Thursday, February 17, 2022 – La Minute Monocle
Opinion / Mary Fitzgerald
The first round of the French presidential election is just under two months away, but you would hardly know it in the south of the country. On a recent trip from Marseille to Nice, I saw few election posters and only one candidate on the campaign trail: Marine Le Pen of the National Rally (RN), the far-right party formerly known as of the National Front.
Polls suggesting that Le Pen (illustrated) could face the incumbent Emmanuel Macron in a second round, as she had done in 2017, she was confident during our meeting in Toulon, the third city in a region long stronghold of the RN. I asked her if she feared Eric Zemmour, the far-right provocateur and TV commentator multiple times convicted of incitement to racial hatred who woos his base. She laughed it off. But later that day, in front of hundreds of people in the town of Vallauris, Le Pen gave a speech that was mostly a hard-line rant against immigration. Although few people think Zemmour stands a chance in this election, his rhetoric is clearly shaping the larger conversation.

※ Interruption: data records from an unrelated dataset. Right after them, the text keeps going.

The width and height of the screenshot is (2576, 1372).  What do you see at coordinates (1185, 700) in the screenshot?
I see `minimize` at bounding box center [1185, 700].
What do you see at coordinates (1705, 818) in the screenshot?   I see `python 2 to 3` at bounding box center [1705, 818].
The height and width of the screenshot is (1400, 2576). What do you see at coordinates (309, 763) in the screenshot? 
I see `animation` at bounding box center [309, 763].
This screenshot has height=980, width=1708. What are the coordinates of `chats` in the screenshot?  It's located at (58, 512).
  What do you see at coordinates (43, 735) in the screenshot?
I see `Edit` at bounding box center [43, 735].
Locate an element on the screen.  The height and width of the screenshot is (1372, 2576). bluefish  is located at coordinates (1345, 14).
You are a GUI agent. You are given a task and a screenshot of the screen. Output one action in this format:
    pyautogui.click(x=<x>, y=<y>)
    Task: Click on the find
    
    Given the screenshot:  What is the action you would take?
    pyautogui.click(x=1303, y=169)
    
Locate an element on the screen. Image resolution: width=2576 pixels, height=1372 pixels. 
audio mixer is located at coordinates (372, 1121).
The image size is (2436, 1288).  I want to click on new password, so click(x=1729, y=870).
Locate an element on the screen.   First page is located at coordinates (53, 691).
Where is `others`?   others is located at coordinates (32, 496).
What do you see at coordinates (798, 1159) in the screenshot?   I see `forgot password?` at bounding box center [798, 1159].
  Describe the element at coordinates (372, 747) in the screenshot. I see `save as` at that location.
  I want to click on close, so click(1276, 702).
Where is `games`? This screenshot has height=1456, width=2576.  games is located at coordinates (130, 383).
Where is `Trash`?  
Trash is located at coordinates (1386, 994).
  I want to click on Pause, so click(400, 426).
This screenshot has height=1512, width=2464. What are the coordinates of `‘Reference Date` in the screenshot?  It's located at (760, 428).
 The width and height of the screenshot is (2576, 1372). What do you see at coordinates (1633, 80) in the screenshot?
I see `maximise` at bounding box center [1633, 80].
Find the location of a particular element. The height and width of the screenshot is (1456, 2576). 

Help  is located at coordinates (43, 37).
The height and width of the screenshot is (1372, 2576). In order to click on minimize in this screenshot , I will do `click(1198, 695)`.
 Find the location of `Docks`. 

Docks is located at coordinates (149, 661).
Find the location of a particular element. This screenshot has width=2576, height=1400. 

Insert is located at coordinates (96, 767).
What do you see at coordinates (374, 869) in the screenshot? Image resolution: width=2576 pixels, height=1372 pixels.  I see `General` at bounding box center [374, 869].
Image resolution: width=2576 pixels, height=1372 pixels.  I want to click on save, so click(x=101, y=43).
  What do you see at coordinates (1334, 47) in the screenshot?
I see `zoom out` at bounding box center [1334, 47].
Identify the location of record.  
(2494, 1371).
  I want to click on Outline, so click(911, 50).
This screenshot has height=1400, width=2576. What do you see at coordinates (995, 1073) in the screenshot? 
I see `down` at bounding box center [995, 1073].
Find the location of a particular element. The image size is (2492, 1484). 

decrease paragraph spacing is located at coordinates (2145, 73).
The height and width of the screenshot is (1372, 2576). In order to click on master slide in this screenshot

Even Valérie Pécresse of the conservative Les Républicains borrowed Zemmour’s message in her first major speech this week. To the surprise of many, Pécresse referred to the “great replacement”: a key conspiracy theory from Zemmour’s campaign claiming that a white Christian majority in France is being “replaced” by non-white migrants. This portends a bleak campaign season that many here have little appetite for: several people I met said they weren’t going to vote at all or that they weren’t going to vote at all. a blank vote (a blank vote). France’s abstention rate, which has been rising in recent years, is another unpredictable factor in what is expected to be a volatile poll.
Fitzgerald is a Monocle correspondent based in Marseille.